The ASN Committee called out low political commitment for the NHANES demonstrated by stagnant funding and a failure to renew the National Nutrition Monitoring and Related Research Program Act of 1990, a 10-year piece of legislation that mandated collecting and reporting key nutrition data in the United States. They also highlighted the complexities of coordinating across government sectors with different mandates, including the Center for Health Statistics and the US Department of Agriculture. COVID-19 revealed these vulnerabilities and systemic weaknesses in the United States’ public health data infrastructure. As a result, the US government has now made the modernization of data systems a public health priority.

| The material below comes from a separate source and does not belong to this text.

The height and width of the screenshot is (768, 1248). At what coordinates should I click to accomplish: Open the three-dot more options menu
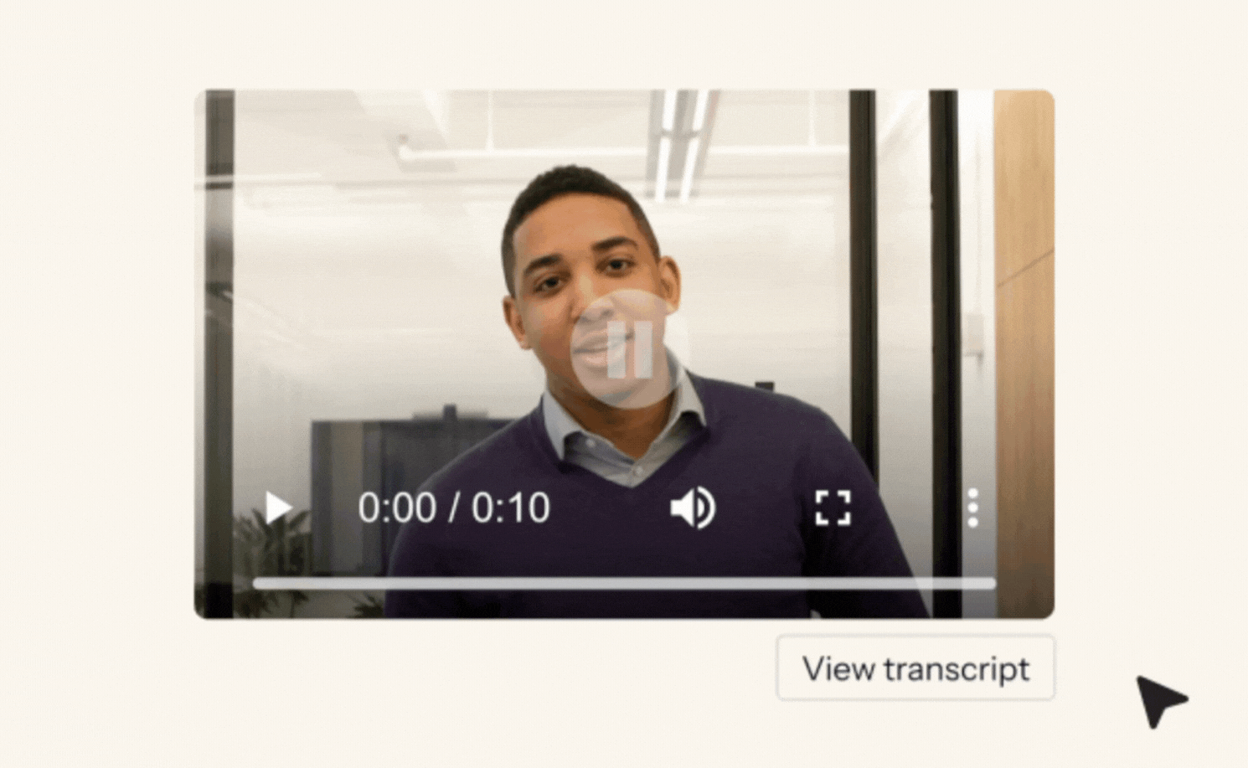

Many LMIC face challenges with multisector coordination for nutrition data and mobilizing domestic resources for data collection. Data collection priorities often remain “donor driven” and insufficient to address the need. Our landscaping of Official Development Assistance for nutrition data and information systems showed that between 2017 and 2019 donor investment in data and information systems remained stagnant, falling below the 5% benchmark, and was not directed to public institutions. The recommendations for data commitments developed by DataDENT and partners for the 2021 Tokyo Nutrition for Growth (N4G) Summit stress the importance of domestic investment in nutrition data. 

The way forward

Encouraging leaders to invest in data value chains alongside policy and program implementation is challenging given constrained resources and competing policy priorities in high, middle and low income countries.  It is essential that data investments are informed by the needs of data users – who are the starting and ending link in the data value chain. For the NHANES in the United States, the ASN Committee has called for the National Academies of Sciences, Engineering, and Medicine (NASEM) to conduct a study to establish an actionable framework for the future of the NHANES. In Nigeria and Ethiopia DataDENT is collaborating with government partners to carry out formative research to understand the data needs and priorities of policy makers and program leadership across sectors and administrative levels and to use findings to inform data strategies and stakeholder alliances. There is also a need to share insights across contexts. The Global South has lessons to share with the US Public Health system around community mobilization to improve response rates in household surveys; while the US and other contexts have developed innovations that can be taken up in LMIC.